Entah keberanian apa yang mendorong Sam sehingga ia berani berkata "Kalau lo gak bisa makan sendiri gue suapin ya! Jangan salah paham dulu! Gue gak ada maksud apa-apa. Niat gue tulus cuman nolongin kok..."ucap Sam ragu-ragu.
Lisa terkekeh pelan melihat Sam yang nampak salah tingkah saat menawarkan nya sebuah suapan.
"Ngerepotin banget kak, nanti Lisa minta tolong sama Elisya aja..."jawab Lisa sungkan.
"Gue aja ya Lis, soalnya kasian kan sama Elisya dia belum makan dari tadi siang. Habis dari sekolah langsung kerumah lo..."ucap Sam jujur.
Lisa tersenyum getir, rasa bersalah semakin menyelimuti dirinya. Bagaimana bisa ia bisa bertengkar dengan Elisya sahabat kecilnya itu.

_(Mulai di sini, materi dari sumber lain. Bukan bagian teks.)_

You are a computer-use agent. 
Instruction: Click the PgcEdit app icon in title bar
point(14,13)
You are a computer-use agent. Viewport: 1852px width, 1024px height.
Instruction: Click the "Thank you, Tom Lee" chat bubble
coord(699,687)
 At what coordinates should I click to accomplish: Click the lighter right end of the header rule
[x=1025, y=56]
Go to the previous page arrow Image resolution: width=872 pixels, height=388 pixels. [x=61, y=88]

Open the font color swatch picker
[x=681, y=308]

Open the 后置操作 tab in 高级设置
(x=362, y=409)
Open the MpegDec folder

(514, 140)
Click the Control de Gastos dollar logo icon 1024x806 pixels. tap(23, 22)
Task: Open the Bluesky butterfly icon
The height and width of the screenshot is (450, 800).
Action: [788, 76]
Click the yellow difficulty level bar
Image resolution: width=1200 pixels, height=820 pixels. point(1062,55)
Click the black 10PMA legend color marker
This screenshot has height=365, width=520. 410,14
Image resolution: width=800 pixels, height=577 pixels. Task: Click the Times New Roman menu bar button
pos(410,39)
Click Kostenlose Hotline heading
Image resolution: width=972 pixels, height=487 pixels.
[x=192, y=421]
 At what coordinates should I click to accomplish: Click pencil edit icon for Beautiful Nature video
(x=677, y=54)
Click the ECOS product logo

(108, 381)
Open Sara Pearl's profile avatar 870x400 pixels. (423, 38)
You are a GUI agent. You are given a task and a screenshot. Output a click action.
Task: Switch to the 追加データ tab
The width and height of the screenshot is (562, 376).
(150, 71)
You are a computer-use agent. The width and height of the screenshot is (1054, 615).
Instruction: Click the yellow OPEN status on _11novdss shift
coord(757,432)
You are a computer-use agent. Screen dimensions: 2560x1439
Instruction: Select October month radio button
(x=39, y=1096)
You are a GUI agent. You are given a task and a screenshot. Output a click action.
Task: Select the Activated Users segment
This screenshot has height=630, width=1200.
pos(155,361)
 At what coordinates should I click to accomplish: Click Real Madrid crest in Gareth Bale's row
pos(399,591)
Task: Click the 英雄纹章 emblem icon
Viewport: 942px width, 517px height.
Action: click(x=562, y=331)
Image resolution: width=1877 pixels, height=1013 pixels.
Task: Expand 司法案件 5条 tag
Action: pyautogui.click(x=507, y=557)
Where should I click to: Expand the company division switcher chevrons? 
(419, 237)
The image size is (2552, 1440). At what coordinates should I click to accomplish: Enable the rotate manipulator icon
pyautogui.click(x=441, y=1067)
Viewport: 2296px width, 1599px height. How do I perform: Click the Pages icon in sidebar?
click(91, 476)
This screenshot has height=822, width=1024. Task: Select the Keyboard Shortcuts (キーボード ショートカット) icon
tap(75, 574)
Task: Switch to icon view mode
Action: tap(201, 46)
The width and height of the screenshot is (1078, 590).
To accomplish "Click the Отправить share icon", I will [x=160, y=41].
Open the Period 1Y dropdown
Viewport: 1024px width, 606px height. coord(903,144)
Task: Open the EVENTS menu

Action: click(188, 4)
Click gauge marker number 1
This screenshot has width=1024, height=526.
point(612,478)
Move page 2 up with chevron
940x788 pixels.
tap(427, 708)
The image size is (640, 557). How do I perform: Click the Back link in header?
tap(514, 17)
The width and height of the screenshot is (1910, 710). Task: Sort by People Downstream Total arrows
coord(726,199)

"Maaf ya kak ngerepotin kalian, aku jadi gak enak..."ucap Lisa sungkan.
Sam tertawa kecil, "Santai aja kali, sekarang lo makan dulu. Sorry gue cuman beliin nasi goreng tadi. Sama beberapa cemilan juga sih. Soalnya cuman itu yang ada..."jawab Sam jujur.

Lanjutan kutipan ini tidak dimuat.